* **WHAT IS REQUIRED**
Scan the listing for the word "will" and report every line that contains it.

* **DATA FOR THIS TASK**
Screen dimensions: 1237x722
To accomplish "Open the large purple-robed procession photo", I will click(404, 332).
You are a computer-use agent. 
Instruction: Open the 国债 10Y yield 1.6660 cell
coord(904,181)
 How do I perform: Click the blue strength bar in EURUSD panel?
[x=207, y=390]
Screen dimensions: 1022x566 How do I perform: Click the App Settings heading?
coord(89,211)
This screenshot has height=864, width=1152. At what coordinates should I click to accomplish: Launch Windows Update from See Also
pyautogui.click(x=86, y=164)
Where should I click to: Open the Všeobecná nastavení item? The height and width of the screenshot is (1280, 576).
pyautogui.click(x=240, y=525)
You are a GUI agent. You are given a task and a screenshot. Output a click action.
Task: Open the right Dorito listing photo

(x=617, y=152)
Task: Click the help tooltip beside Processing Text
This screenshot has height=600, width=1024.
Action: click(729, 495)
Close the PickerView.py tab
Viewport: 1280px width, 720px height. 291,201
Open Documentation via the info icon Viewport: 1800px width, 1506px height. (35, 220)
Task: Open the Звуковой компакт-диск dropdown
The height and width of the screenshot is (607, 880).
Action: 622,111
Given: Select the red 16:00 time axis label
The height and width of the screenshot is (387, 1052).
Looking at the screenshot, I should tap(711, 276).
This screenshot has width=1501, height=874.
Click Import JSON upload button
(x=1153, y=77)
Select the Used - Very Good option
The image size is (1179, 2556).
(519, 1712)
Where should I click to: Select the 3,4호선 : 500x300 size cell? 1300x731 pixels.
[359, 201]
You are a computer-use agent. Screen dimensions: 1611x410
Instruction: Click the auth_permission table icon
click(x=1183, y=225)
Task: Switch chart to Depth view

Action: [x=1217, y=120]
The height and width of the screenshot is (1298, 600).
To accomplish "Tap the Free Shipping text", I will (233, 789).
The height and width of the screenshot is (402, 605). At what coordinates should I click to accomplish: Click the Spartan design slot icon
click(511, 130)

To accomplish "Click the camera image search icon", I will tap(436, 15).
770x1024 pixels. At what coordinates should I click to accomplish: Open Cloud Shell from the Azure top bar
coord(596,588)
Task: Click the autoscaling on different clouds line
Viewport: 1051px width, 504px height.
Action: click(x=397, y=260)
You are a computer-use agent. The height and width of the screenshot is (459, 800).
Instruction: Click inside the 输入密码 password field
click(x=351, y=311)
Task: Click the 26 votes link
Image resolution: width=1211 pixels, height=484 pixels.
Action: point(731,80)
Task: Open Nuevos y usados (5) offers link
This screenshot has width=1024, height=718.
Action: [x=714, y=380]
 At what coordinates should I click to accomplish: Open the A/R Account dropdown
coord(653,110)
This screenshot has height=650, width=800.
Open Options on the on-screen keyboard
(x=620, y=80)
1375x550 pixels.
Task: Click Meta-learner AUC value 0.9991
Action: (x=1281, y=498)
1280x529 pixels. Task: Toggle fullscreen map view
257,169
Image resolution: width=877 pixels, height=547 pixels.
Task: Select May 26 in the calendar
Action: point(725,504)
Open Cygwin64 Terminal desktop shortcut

* **ANSWER FOR THE TASK**
To accomplish "Open the large purple-robed procession photo", I will click(404, 332).
To accomplish "Tap the Free Shipping text", I will (233, 789).
To accomplish "Click the camera image search icon", I will tap(436, 15).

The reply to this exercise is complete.